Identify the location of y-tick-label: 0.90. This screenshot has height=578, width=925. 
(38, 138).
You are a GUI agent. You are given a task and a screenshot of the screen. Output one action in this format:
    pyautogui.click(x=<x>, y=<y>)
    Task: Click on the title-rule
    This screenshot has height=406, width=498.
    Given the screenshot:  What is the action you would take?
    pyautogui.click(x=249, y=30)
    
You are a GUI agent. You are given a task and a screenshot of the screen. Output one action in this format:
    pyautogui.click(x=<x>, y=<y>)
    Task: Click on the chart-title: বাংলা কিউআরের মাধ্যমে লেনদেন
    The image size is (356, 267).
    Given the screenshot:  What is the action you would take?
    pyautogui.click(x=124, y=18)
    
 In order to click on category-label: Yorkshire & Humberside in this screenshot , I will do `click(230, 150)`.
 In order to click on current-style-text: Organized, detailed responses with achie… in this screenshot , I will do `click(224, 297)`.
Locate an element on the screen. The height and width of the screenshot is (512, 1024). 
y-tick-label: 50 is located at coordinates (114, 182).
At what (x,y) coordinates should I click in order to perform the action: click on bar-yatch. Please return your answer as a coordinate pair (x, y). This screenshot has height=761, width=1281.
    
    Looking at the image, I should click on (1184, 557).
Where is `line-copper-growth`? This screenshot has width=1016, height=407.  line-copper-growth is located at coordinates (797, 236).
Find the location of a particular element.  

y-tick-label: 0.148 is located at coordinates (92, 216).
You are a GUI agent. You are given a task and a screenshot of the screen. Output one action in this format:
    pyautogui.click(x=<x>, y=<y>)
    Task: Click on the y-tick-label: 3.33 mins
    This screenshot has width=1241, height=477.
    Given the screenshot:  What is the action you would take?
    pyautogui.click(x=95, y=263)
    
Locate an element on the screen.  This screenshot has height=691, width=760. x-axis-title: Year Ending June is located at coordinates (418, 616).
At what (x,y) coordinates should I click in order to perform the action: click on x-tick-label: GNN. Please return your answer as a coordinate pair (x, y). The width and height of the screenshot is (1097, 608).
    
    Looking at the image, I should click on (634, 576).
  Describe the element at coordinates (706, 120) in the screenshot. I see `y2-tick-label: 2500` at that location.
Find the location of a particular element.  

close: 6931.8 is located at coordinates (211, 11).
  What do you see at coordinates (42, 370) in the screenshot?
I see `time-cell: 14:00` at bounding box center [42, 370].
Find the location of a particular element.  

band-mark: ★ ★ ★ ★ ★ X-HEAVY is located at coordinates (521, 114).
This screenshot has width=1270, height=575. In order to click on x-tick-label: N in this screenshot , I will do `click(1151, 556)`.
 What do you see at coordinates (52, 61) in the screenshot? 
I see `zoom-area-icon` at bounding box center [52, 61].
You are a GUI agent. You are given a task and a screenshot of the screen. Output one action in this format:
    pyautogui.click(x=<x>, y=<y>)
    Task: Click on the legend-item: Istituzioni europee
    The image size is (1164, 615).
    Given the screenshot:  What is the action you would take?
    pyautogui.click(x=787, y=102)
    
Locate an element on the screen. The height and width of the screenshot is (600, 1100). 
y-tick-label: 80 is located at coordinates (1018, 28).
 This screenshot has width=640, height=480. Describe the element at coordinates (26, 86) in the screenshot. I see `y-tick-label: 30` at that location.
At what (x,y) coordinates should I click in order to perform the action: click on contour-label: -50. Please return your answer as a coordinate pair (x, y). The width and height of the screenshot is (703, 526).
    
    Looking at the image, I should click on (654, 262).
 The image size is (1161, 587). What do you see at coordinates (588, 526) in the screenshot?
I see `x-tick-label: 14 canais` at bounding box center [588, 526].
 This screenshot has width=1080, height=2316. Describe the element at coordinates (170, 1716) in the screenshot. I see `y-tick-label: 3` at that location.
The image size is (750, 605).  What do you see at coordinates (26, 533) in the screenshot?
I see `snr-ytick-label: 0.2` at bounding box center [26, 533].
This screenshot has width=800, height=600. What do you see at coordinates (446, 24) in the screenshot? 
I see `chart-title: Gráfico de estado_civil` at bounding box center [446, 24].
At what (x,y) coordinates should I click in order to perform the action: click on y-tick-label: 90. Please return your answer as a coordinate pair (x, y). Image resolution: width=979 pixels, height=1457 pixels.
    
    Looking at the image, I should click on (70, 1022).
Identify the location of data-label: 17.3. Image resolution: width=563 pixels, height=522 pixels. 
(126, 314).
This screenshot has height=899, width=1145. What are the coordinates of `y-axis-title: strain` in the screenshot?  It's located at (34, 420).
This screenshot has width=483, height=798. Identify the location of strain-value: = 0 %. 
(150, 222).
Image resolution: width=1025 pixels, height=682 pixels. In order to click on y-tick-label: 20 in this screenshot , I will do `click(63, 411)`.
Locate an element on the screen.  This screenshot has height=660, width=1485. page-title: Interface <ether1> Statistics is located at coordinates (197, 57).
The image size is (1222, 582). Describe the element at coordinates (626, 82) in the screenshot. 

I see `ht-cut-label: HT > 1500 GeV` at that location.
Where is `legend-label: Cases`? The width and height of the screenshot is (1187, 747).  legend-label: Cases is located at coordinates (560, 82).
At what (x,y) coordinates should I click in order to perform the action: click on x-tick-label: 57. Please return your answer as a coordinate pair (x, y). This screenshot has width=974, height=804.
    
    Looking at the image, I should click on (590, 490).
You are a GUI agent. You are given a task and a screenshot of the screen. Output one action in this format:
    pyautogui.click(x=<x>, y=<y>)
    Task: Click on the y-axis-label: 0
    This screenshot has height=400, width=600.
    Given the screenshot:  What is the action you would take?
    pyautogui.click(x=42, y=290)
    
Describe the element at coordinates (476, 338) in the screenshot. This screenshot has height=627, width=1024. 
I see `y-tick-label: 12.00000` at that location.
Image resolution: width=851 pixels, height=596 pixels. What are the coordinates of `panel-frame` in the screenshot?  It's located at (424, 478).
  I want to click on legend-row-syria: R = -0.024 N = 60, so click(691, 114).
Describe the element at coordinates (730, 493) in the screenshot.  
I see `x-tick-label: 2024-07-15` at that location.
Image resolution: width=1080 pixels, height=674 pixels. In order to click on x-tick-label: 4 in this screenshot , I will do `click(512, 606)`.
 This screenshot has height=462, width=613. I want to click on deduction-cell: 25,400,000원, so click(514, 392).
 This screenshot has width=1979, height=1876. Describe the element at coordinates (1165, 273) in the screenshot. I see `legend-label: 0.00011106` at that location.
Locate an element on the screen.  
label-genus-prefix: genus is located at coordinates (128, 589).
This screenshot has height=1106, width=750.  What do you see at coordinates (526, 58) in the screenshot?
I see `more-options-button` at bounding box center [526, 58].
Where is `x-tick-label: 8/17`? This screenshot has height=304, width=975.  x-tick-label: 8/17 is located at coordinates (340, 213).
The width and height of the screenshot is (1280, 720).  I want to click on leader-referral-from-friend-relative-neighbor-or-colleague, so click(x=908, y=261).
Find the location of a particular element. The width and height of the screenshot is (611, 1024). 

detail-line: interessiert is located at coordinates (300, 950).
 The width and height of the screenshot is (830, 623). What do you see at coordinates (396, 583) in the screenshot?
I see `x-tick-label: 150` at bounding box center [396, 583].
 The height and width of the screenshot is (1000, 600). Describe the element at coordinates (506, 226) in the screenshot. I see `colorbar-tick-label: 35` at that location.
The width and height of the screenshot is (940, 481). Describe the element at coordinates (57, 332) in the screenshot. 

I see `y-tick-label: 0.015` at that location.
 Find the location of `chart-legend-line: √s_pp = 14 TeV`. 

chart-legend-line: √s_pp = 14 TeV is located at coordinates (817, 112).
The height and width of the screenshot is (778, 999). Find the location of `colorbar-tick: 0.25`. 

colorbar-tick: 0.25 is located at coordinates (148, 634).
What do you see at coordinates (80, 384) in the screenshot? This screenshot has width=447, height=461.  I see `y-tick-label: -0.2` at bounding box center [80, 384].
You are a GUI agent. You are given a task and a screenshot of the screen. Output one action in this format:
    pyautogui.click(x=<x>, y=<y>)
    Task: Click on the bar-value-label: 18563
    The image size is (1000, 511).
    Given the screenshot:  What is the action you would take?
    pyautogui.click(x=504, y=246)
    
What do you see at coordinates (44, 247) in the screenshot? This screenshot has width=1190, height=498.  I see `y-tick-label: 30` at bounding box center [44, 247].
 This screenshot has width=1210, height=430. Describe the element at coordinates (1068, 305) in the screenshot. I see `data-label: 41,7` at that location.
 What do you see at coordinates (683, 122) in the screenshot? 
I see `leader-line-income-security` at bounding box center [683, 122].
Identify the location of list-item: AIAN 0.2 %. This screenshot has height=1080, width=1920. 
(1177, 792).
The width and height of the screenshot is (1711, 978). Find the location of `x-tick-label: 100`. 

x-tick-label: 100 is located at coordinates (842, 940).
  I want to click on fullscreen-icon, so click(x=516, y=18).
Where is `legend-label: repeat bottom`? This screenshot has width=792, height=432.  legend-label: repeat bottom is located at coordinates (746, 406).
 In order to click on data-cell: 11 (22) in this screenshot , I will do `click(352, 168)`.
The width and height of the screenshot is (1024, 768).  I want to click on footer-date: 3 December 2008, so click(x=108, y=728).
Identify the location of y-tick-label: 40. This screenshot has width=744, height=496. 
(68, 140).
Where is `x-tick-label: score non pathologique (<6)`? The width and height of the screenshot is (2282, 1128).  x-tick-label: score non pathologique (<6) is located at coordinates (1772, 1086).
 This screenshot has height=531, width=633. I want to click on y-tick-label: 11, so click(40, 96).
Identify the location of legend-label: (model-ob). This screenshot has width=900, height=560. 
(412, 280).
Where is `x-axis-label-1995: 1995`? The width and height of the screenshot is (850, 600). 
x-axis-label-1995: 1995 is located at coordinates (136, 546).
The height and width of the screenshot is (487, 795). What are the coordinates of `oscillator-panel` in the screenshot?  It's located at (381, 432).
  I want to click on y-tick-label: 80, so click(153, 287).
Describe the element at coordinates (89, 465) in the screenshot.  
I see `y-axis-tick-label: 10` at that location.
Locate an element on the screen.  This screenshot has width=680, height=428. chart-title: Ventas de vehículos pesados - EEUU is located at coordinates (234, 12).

■ ■ ■

Work instruction
Copy out, word for word, the stretch of items from their very beginning through the line that contains "coordinates (418, 616).".

Response
Identify the location of y-tick-label: 0.90. This screenshot has height=578, width=925. 
(38, 138).
You are a GUI agent. You are given a task and a screenshot of the screen. Output one action in this format:
    pyautogui.click(x=<x>, y=<y>)
    Task: Click on the title-rule
    This screenshot has height=406, width=498.
    Given the screenshot:  What is the action you would take?
    pyautogui.click(x=249, y=30)
    
You are a GUI agent. You are given a task and a screenshot of the screen. Output one action in this format:
    pyautogui.click(x=<x>, y=<y>)
    Task: Click on the chart-title: বাংলা কিউআরের মাধ্যমে লেনদেন
    The image size is (356, 267).
    Given the screenshot:  What is the action you would take?
    pyautogui.click(x=124, y=18)
    
 In order to click on category-label: Yorkshire & Humberside in this screenshot , I will do `click(230, 150)`.
 In order to click on current-style-text: Organized, detailed responses with achie… in this screenshot , I will do `click(224, 297)`.
Locate an element on the screen. The height and width of the screenshot is (512, 1024). 
y-tick-label: 50 is located at coordinates (114, 182).
At what (x,y) coordinates should I click in order to perform the action: click on bar-yatch. Please return your answer as a coordinate pair (x, y). This screenshot has height=761, width=1281.
    
    Looking at the image, I should click on (1184, 557).
Where is `line-copper-growth`? This screenshot has width=1016, height=407.  line-copper-growth is located at coordinates (797, 236).
Find the location of a particular element.  

y-tick-label: 0.148 is located at coordinates (92, 216).
You are a GUI agent. You are given a task and a screenshot of the screen. Output one action in this format:
    pyautogui.click(x=<x>, y=<y>)
    Task: Click on the y-tick-label: 3.33 mins
    This screenshot has width=1241, height=477.
    Given the screenshot:  What is the action you would take?
    pyautogui.click(x=95, y=263)
    
Locate an element on the screen.  This screenshot has height=691, width=760. x-axis-title: Year Ending June is located at coordinates (418, 616).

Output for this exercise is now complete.